Author: Paul Monette
First published: 1979
Contains spoilers
The Blurb: Nosferatu… The Undead… Count Dracula… a name that will always whisper of the unspeakable, of sensuous evil, of the pinnacle of the sado-erotic, of death that travels on silken batwings.
A lonely, wraith-like figure, doomed to wander forever in the realm of twilight in search of the alluring and lovely woman, whose destiny is to defeat him only by submission… the giving of herself from the dusk until dawn.
Nosferatu – the name under which the vampire myth first reached the screen – is now recreated by Werner Herzog as a sensual and haunting masterpiece of cinema. Eighty years after Bram Stoker’s Dracula, Paul Monette’s outstanding novel once more breathes life into the ultimate myth of evil…
The review: If Dracula, the novelisation of the 1992 film seemed pointless due to its alleged closeness to the original novel then this novelisation was welcome as the film ploughed its own furrow distinct from the original novel.
The book is as evocative as the script it is based on and, like many novelisations, one wonders whether those aspects different to the film were born of an early script draft or the imagination of the author. I liked the idea that the affected perfection of Wismar (a false perfection as we scratch at the surface) almost causes its own downfall. The letter from Dracula employing Renfield’s firm is delivered by raven, which made me wonder whether it was Dracula in animal form – especially as Harker sees a strange man in black at the same time. However the raven remains on the outskirts of Wismar, a servant of the vampire, we discover.

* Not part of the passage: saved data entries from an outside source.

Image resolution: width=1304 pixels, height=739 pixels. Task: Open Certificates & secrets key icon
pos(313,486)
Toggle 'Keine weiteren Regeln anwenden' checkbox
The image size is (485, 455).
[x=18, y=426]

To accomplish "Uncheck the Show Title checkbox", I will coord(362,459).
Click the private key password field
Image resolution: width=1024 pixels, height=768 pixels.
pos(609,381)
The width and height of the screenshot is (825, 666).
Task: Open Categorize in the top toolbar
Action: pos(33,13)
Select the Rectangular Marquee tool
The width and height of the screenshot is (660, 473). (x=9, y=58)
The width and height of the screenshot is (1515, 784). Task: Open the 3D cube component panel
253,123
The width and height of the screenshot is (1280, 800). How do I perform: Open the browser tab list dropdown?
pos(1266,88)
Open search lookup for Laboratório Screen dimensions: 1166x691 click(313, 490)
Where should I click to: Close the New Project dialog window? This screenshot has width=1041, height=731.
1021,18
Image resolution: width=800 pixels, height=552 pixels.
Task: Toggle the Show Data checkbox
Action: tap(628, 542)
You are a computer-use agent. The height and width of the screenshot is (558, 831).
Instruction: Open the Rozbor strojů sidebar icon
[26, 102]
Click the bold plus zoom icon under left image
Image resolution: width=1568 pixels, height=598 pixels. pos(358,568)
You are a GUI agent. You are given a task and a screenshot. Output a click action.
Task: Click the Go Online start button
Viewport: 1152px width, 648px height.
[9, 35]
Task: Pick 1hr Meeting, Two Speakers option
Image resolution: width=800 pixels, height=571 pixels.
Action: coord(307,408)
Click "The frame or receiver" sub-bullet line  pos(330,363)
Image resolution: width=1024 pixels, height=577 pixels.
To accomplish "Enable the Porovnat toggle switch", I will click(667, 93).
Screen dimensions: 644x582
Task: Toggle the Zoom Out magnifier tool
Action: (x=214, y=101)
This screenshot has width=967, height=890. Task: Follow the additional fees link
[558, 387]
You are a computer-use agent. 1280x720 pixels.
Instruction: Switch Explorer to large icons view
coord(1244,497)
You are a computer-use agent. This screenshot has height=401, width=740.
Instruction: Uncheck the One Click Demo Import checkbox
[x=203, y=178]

The character of Mina is much more developed in the book (Mina and Lucy’s names are swapped, so Lucy is Jonathon’s wife). We also see more into Van Helsing’s actions, though he is still too blinded by science to see what is happening in the town (the film makes Van Helsing impotent). Dracula seeks out Lucy because there is a link, beyond the fact that she is Jonathon’s wife. Lucy is, Dracula believes, destined to be his queen.
It is an interesting companion to the film, though the evocative prose can, at times, drift languidly like a dream (the same could be said of some of the more picturesque scenes within the film, especially the longer German edit) but it may only be of interest to the fans of the film rather than a wider readership. 6.5 out of 10.